**** Source passage ****

Feb 23, 2007

Google, Yahoo.....Cambur?


'Logo Options I presented'

I'd be remiss if I didn't also post about projects I worked on that were less then successful. This post is case in point.

I was contacted by a couple engineers who are trying hard to become the next Google or Yahoo. (Easier said then done) Their expectations clearly defined their desire for a logo type they could use to brand themselves with.

Googles logo isn't a looker, that is for sure and there are a plethora of better logos for companies offering similar services and they haven't been as successful so all though I believe in a strong logo it's only part of the bigger branding picture which will only be as believable and effective as the quality and usefulness of the services being offered.

On logo projects specifically I require a lot of upfront information from clients, this helps me gauge perceptions and expectations as well as understanding them personally, their business and their target audience. After receiving this and other information I proceed to work out my concepts and the end result is presenting what you see above.

**** Listed records ****

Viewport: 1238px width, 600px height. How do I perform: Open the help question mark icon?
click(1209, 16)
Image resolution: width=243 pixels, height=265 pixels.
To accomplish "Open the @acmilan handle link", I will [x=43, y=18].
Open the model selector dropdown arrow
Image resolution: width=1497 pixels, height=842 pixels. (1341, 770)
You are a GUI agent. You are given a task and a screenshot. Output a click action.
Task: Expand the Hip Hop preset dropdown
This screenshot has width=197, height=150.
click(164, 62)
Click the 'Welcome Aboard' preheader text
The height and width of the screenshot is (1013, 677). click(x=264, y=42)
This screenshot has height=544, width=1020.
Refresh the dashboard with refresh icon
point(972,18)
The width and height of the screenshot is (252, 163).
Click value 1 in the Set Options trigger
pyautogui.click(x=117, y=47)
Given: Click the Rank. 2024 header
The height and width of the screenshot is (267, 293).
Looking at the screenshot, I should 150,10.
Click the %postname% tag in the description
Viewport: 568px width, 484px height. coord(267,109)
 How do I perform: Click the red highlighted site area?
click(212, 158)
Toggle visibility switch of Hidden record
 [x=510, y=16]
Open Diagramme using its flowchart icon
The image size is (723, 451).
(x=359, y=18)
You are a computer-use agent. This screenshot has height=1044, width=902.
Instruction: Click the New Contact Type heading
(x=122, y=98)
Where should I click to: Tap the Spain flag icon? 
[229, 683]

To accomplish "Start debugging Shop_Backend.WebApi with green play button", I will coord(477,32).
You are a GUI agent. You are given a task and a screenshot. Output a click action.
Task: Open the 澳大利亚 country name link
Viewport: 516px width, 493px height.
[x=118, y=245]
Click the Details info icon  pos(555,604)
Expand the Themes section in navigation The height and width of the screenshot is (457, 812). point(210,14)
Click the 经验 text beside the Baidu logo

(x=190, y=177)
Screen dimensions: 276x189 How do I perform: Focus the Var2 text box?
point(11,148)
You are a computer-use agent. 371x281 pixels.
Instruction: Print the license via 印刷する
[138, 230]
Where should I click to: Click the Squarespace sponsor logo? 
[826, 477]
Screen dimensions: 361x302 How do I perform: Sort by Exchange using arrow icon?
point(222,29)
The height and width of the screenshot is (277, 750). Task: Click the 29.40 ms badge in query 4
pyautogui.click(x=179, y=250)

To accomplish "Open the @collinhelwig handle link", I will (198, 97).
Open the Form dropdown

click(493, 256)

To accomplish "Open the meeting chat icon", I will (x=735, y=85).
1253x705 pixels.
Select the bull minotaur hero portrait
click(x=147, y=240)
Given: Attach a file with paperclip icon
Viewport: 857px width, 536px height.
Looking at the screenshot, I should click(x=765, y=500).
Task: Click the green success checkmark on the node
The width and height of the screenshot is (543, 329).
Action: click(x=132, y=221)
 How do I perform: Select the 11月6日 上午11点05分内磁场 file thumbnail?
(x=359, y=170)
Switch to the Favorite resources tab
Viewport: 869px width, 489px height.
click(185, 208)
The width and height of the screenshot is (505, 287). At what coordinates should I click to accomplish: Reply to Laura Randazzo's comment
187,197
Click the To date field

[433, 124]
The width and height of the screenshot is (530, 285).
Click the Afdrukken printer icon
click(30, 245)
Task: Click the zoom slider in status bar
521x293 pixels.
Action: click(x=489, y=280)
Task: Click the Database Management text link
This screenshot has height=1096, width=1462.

****

Written tasks:
(a) In the post about the Cambur logo, who reached out to the designer about the project?
(b) Pick up the post about the Cambur logo right after its final sentence and keep writing in the same voice.
The records have nothing to do with the text.

Results of the tasks:
(a) A couple of engineers who were trying to become the next Google or Yahoo.

(b)
About a day after sending off the comps I received an email that contained a report card of tests these engineers apparently ran the logo comps through. In a nut shell my logos didn't pass their tests. I found it both amusing, frustrating and ignorant so I decided to share it with others.

Here was their evaluation criteria. (My comments in response to them follow each and are shown in italic)

1) Highly Recognizable: I liked the fact that you provided the initial concepts in solid colors as this is something I do to test the typeface recognition factor. Some question I ask myself are: Can I spot it instantly? Can I recognize it well even if I change the colors and effects?, is the font unique? Can the logo be identifiable even if it's reduced to 75px wide.

How do I test this condition? I reduce the size of the logo to 75px wide, I transform it to grayscale, I print it both by itself, and with some dummy text around, etc.

Disney and Yahoo are examples of logos that I see pass this test.

Of all of the logos that you provided me both #1 and #4 easily pass this test also. The others don't convince me.

If you mean by 'Recognizable' that it has visual equity then I'd have to say that is not what a logo accomplishes. This IS what branding accomplishes and that is facilitated with how well you market and advertise. If you do that well any mark good or bad will work to be frank. You do that with a well crafted design and it only makes it more effective. All four I have provided accomplish this in my opinion.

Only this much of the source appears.